Let Metaphor Be Metaphor & Hear God


Let me start by laying it out straight: the use of Father to refer to or to describe God is metaphor. God is not literally the father of human beings. The Divine is indescribable. Various theologies, including my own, are simply our ways of talking about the mysterium tremendum. (Merriam-Webster defines mysterium tremendum as overwhelming mystery.) This is an assumption from which I begin. 


The metaphor of a Father God can help us to describe our experiences of the Divine. For those who have abusive or even just strained relationships with fathers or men, however, this metaphor can make it harder to relate to the Divine. Such is the nature of metaphors; they're subject to personal biases.

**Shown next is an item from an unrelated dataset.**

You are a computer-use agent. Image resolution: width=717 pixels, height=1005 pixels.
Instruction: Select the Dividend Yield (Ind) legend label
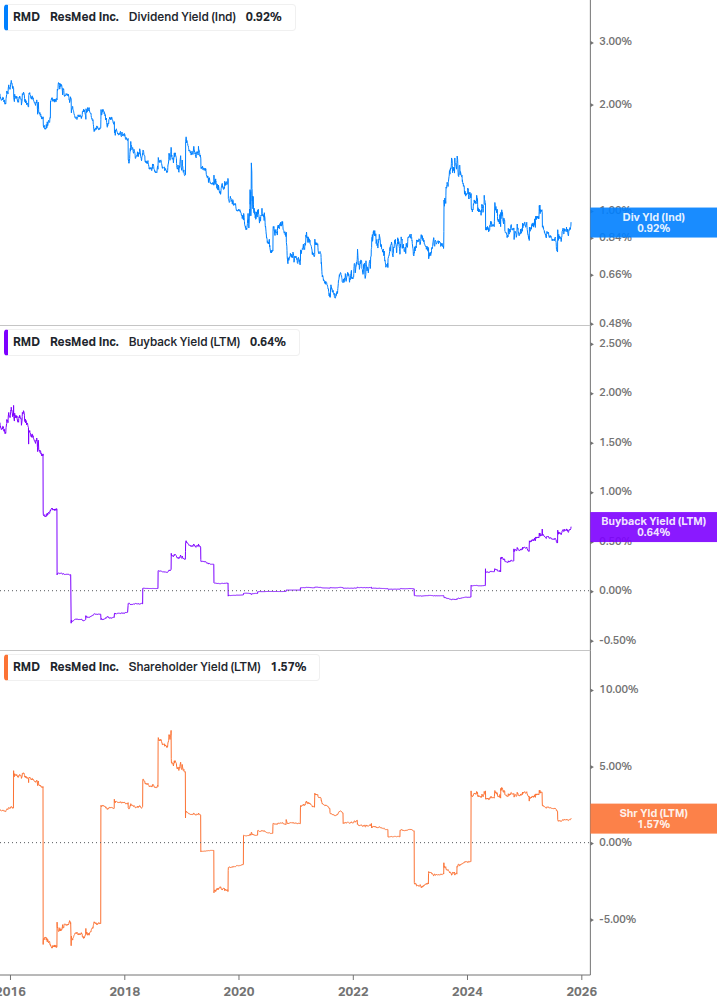pos(182,16)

There is also always a point at which any metaphor breaks down. Imagine using a bicycle as a metaphor to describe "car" to someone who has never seen a car. A bicycle is similar to a car: it has wheels and it is a form of transport. Carry out that metaphor and you run into problems. While you feel the breeze on a bike, you can only feel the breeze in a car if the windows are down. Your physical well-being is enhanced by biking whereas the opposite can be true with driving. A car can carry a bike but it is quite a feat for a bike to carry a car. Likewise, when we use Father as a metaphor for God, it works only up to a point. It eventually breaks down. A bike is not a car and a father is not God.


This is the problem with a literal, "inerrant word of God" approach to the Christian Bible. The Bible is filled with metaphors. Metaphors reflect truths but they are not truth themselves. The bicycle for car metaphor reveals a truth about "car." Both are a form of transportation operated by human beings but they are not the same thing.


In much the same way, the collected stories of ancient peoples' theologies and  experiences of God (the Bible) reveal truths to us. If we take them literally, we limit God's voice. We constrain Divine truths to written words on a page. The Divine, what I call God, and spirituality are overwhelming mysteries. In the biblical texts, in the sacred writings of other traditions, in the faces of children, and in the natural world that sustains us are glimpses of the overwhelming mystery. We must learn what we can from metaphors and then let them go. Only then, will we glimpse the living, growing, unfolding, dance of the Divine beyond the metaphor.